Ce roman met en scène 5 personnages principaux : un luthier talentueux et son associé ébéniste, une claveciniste de renommée internationale, un docteur en musicologie aux multiples compétences qui exerce ses activités dans divers pays, et un collectionneur belge veuf, richissime, et passionné. Quelques personnages secondaires complètent ce groupe d'amateurs de musique dont les vies vont être brusquement bouleversées par l'apparition presque miraculeuse sur le marché d'une partition inédite de Scarlatti. Partition qui va rapidement être volée...

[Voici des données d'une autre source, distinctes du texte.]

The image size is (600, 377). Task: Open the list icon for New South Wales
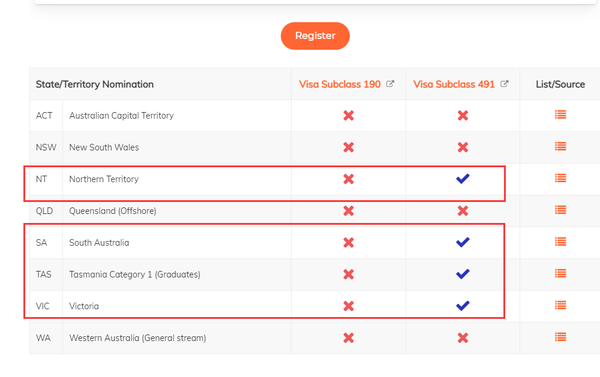(560, 146)
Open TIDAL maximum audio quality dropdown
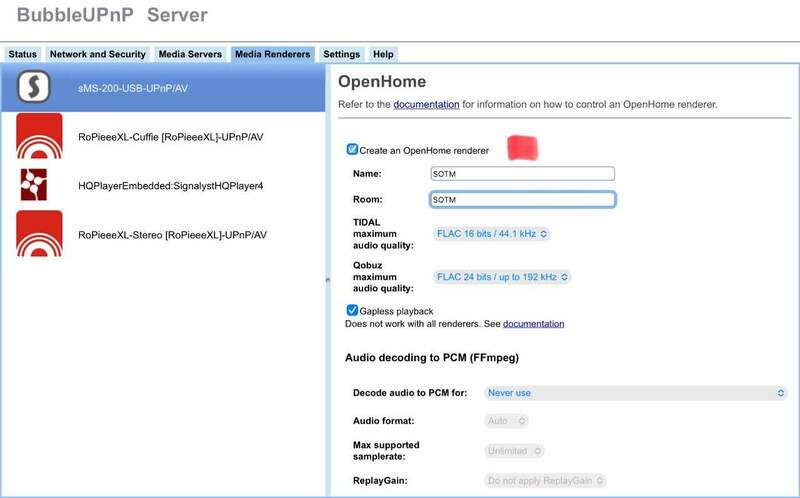This screenshot has width=800, height=498. [492, 234]
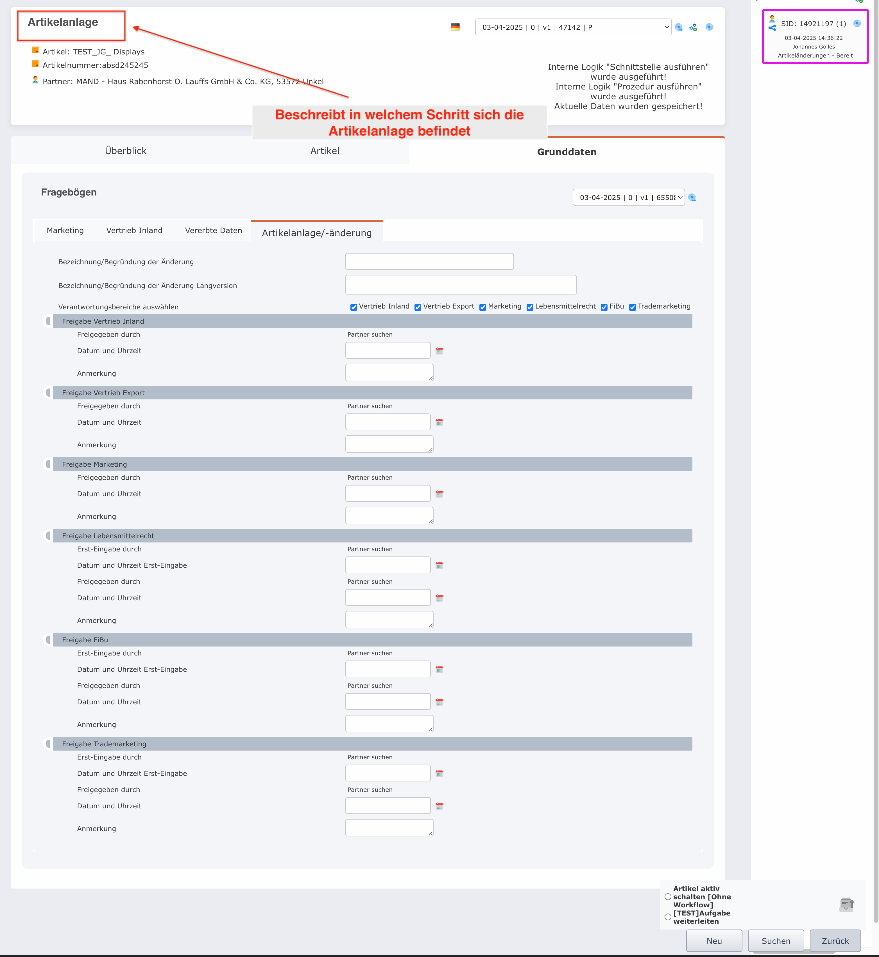
Task: Click the German flag language icon
Action: tap(456, 27)
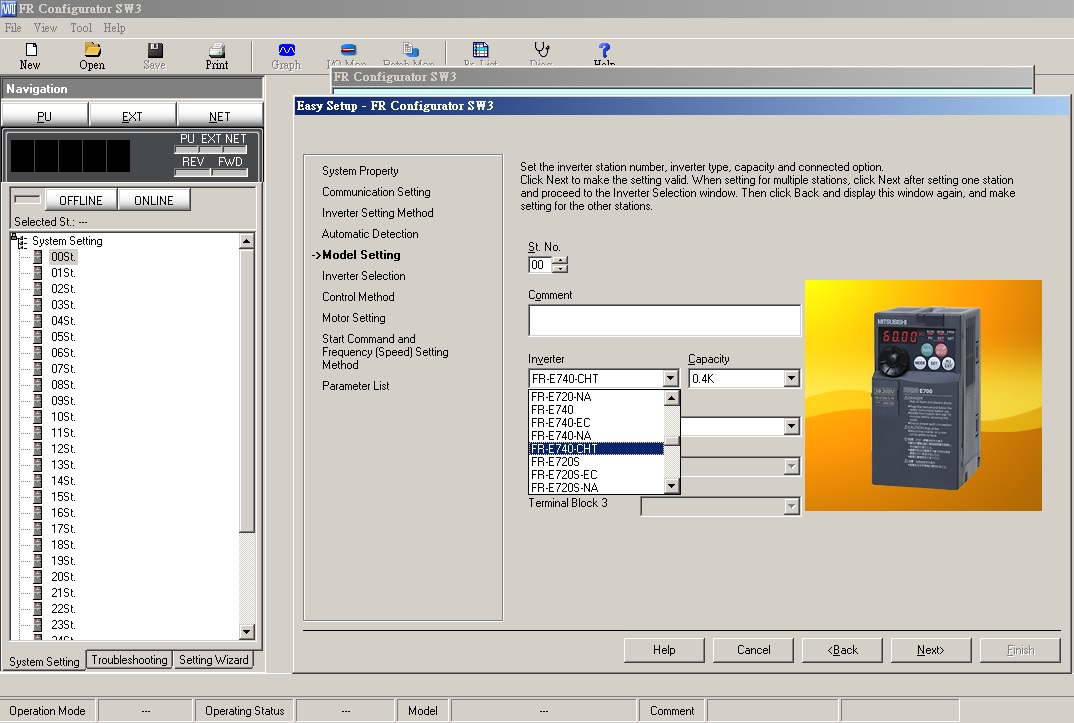Image resolution: width=1074 pixels, height=723 pixels.
Task: Open the Capacity dropdown
Action: click(792, 379)
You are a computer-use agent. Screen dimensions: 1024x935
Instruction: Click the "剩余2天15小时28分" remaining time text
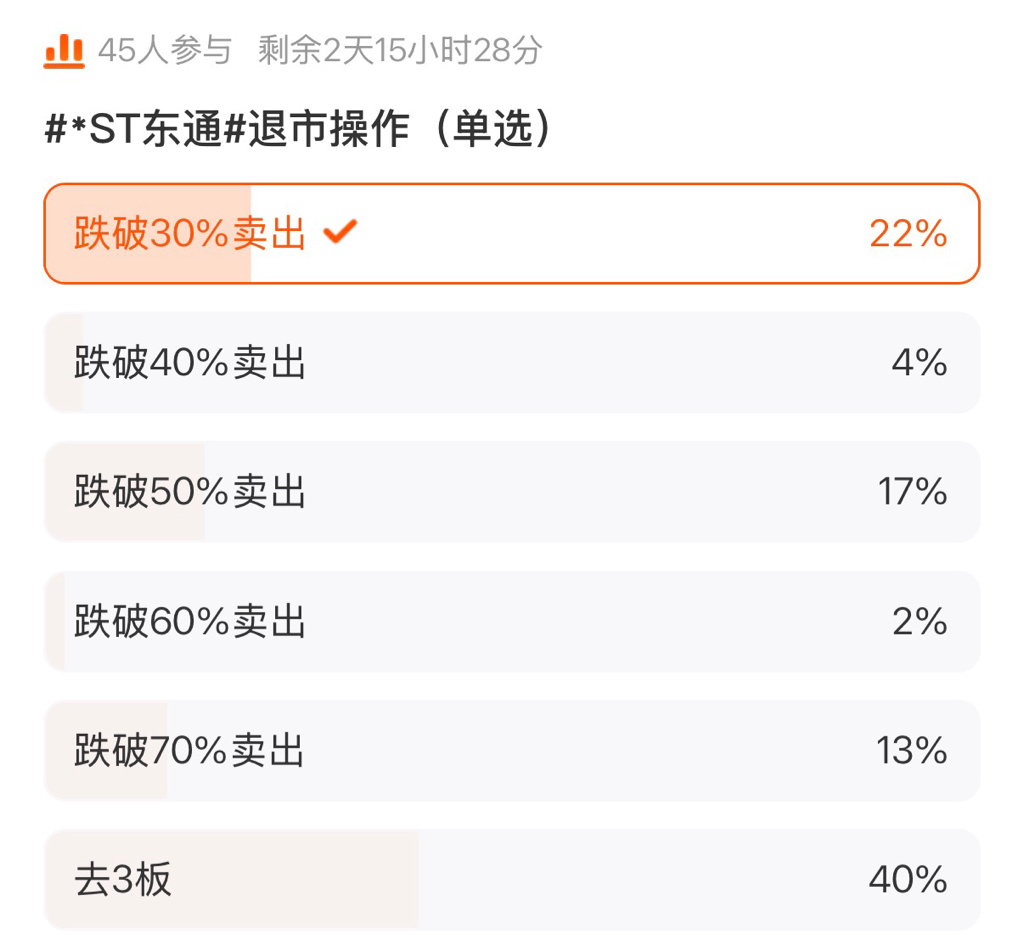pyautogui.click(x=399, y=50)
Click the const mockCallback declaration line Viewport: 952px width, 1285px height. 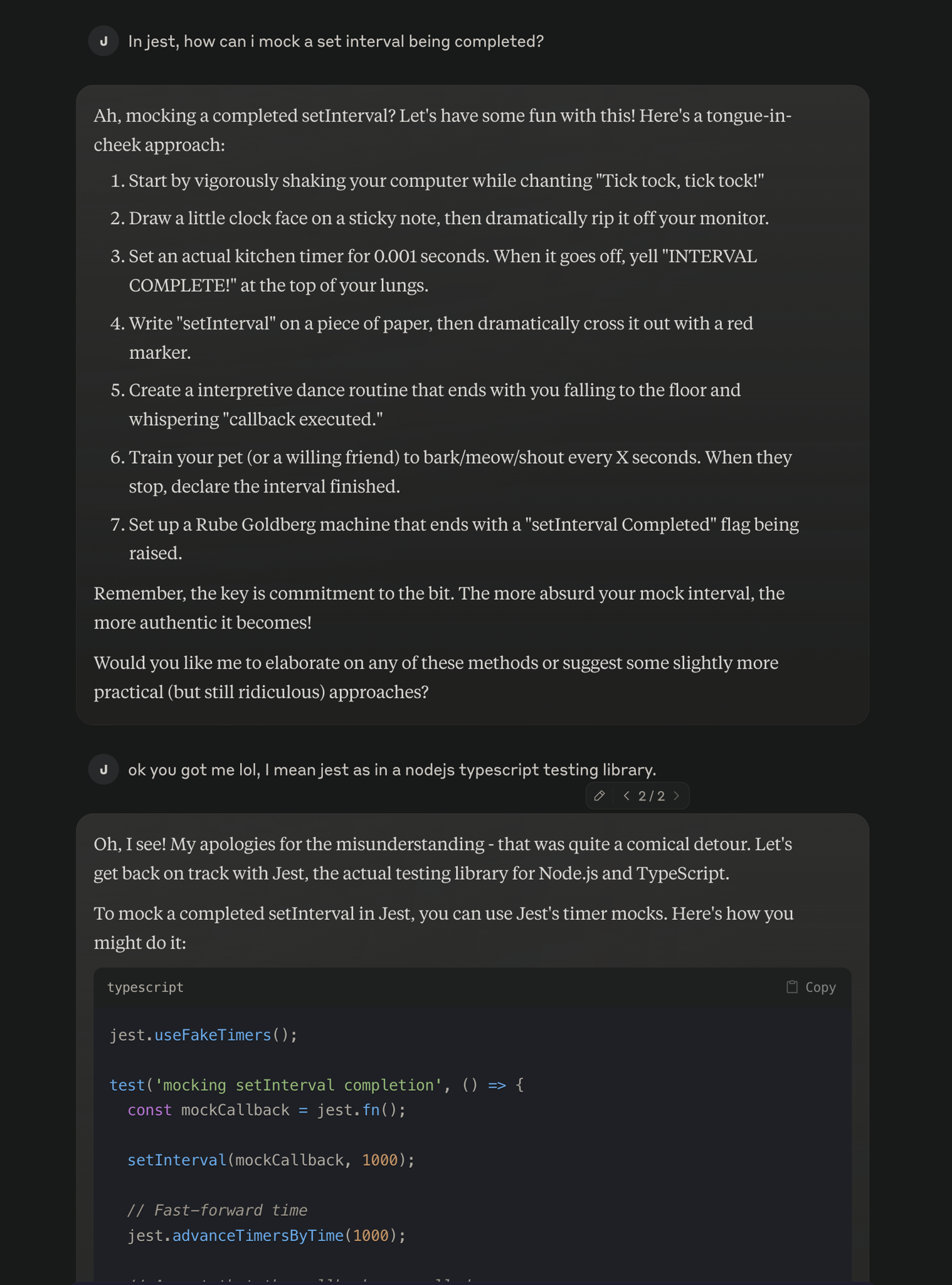(267, 1110)
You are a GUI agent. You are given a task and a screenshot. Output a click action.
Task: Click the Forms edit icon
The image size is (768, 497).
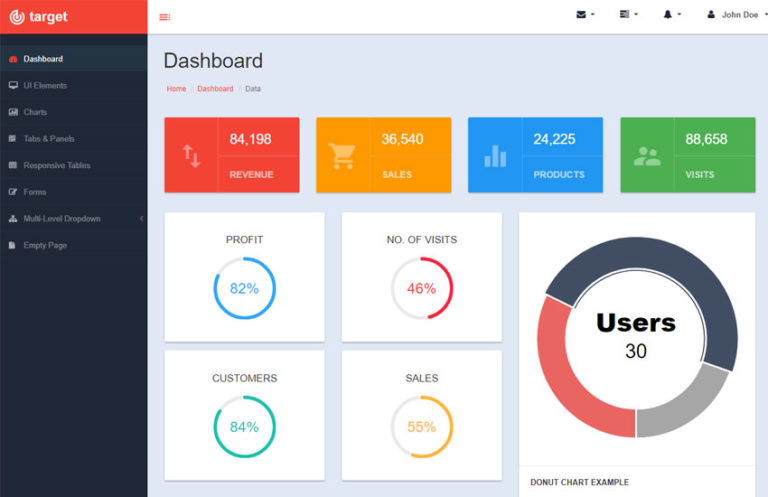[13, 192]

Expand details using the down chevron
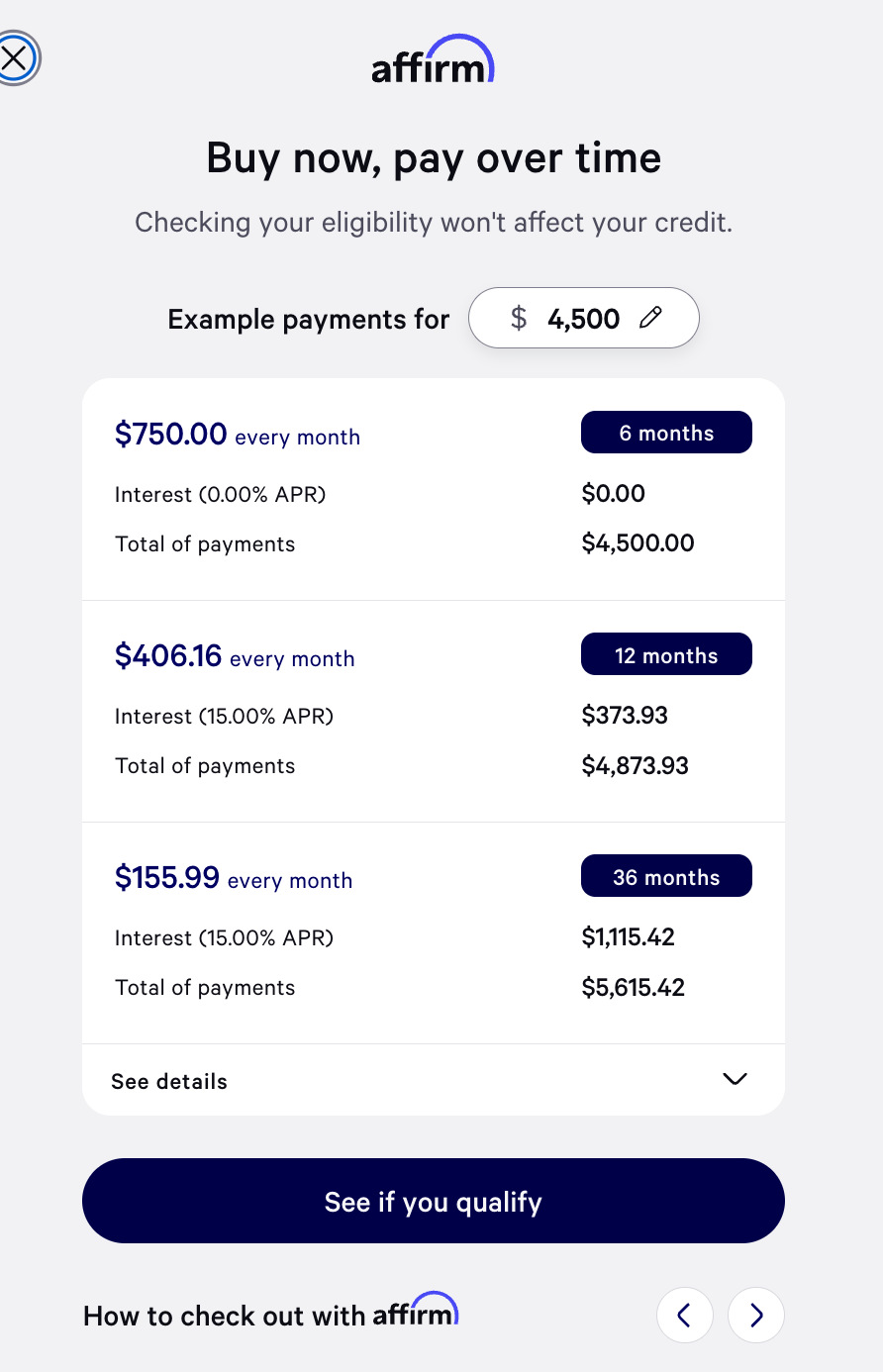(x=735, y=1079)
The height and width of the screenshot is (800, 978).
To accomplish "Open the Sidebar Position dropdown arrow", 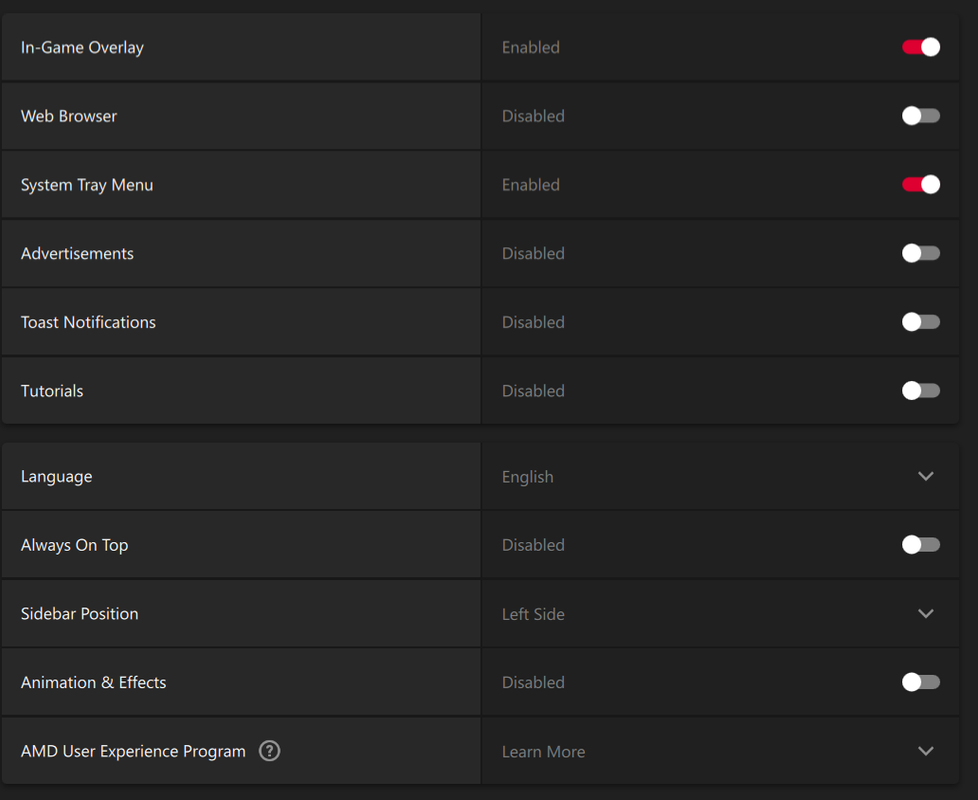I will (926, 614).
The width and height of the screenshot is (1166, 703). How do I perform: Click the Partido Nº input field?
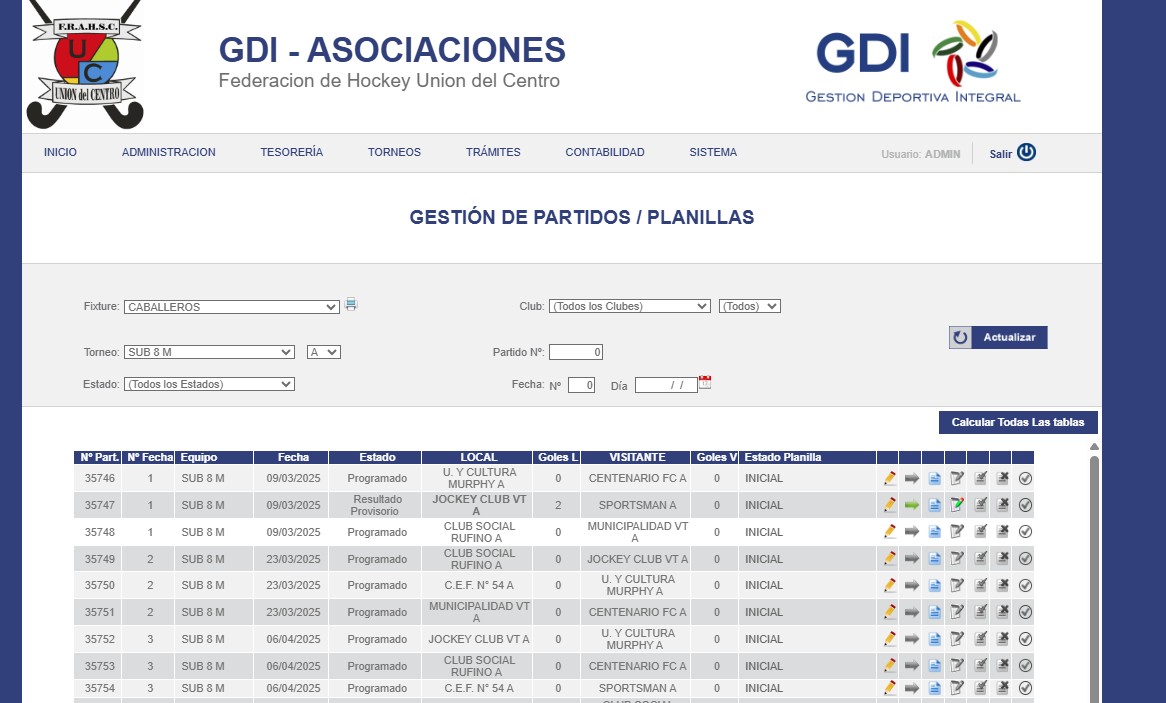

Chaque personnage prend la parole tour à tour dans des chapitres assez courts, très bien écrits (j'ai retrouvé avec plaisir le style d'Hélène Gestern).

Au fil de ces chapitres, le fil de la vie , la personnalité, les blessures, les zones d'ombres, les côtés lumineux de chacun vont se dévoiler alors qu'ils cherchent à retrouver la partition disparue. Le dénouement les surprendra tous.

Ce livre est très agréable à lire car bien écrit, il nous conduit dans le monde des amateurs de musique, la découverte intime des personnages les rend attachants, le suspense est bien présent.

Mon seul bémol est le dernier chapitre dans lequel le voleur s'explique : pour moi ce chapitre est trop long, trop délayé, à la limite du vraisemblable.